Pendukung Prabowo memang tak boleh dianggap enteng. Selisih suara keduanya hanya sekitar 10 persen. Dengan tambahan Gerindra di parlemen, kekuatan koalisi di pemerintahan jadi sangat dominan dengan menguasai 427 kursi atau 74,26 persen. Di luar pemerintah, Partai Keadilan Sejahtera dan PAN yang menyatakan sikap politik secara tegas ada di luar pemerintah untuk merawat demokrasi. Partai Demokrat belum resmi bersikap. Semua partai pengusung dapat jatah kursi, termasuk wamen. Projo pun ikut dapat wamen.

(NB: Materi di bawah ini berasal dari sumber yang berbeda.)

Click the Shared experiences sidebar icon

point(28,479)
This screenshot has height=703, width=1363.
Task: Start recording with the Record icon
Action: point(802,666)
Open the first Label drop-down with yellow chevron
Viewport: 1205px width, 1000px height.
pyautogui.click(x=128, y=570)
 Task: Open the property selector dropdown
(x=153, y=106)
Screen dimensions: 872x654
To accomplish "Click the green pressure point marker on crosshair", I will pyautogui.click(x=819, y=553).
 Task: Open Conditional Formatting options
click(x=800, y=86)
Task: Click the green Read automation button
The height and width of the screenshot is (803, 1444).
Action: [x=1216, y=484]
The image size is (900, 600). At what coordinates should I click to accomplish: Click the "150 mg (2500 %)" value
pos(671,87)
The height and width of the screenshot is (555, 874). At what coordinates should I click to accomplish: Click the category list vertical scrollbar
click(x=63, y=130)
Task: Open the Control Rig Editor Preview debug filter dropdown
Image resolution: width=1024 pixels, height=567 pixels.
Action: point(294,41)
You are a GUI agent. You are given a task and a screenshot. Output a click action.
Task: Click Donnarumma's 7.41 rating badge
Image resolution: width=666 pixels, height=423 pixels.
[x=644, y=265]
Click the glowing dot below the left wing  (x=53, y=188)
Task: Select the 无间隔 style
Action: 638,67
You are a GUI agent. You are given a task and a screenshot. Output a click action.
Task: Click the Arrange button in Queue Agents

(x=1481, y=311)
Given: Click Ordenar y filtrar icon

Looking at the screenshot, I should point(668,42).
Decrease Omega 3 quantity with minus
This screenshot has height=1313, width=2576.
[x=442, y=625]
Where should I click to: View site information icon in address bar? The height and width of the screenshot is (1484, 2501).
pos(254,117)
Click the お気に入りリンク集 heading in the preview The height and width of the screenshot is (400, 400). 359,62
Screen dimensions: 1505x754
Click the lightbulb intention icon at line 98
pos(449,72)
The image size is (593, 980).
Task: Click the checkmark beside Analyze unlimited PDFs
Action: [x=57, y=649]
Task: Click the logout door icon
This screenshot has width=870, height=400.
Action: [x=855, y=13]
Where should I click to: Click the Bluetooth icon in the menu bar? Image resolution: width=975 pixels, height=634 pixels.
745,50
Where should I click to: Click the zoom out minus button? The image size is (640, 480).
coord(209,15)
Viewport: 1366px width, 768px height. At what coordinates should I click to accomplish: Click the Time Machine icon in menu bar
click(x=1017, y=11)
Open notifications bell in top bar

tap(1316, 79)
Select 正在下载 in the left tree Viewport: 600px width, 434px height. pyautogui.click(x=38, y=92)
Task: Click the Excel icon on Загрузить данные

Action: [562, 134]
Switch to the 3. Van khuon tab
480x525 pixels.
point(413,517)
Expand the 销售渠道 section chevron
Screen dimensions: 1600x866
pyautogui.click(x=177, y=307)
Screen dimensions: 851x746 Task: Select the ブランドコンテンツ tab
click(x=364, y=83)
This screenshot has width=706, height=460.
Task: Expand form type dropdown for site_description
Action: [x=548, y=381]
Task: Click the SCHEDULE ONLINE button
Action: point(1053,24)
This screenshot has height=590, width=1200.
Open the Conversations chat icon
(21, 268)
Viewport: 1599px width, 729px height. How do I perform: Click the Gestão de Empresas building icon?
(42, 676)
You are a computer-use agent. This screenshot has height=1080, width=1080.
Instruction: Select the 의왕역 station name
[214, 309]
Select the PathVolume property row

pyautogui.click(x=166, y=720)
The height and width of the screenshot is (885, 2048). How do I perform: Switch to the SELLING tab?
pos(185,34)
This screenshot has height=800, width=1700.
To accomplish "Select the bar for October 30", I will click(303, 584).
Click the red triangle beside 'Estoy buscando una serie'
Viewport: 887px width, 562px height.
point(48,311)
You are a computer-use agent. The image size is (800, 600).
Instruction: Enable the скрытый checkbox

Indikasi demokrasi dol tinuku mulai tampak dari revisi UU MPR, DPR, DPD. Pemerintah dan DPR sepakat semua partai dapat kursi pimpinan MPR. Kursi pimpinan MPR membengkak jadi 10 orang. Langkah ini dirasionalisasi sebagai perwujudan permusyawaratan Indonesia.
Realitas politik kedua tampak dari revisi UU KPK. Meski mendapat reaksi dari publik, pemerintah dan DPR kompak merevisi UU KPK. Tekanan publik ke Presiden Jokowi untuk menerbitkan peraturan pemerintah pengganti undang-undang (perppu) pun mengendur. Sepi.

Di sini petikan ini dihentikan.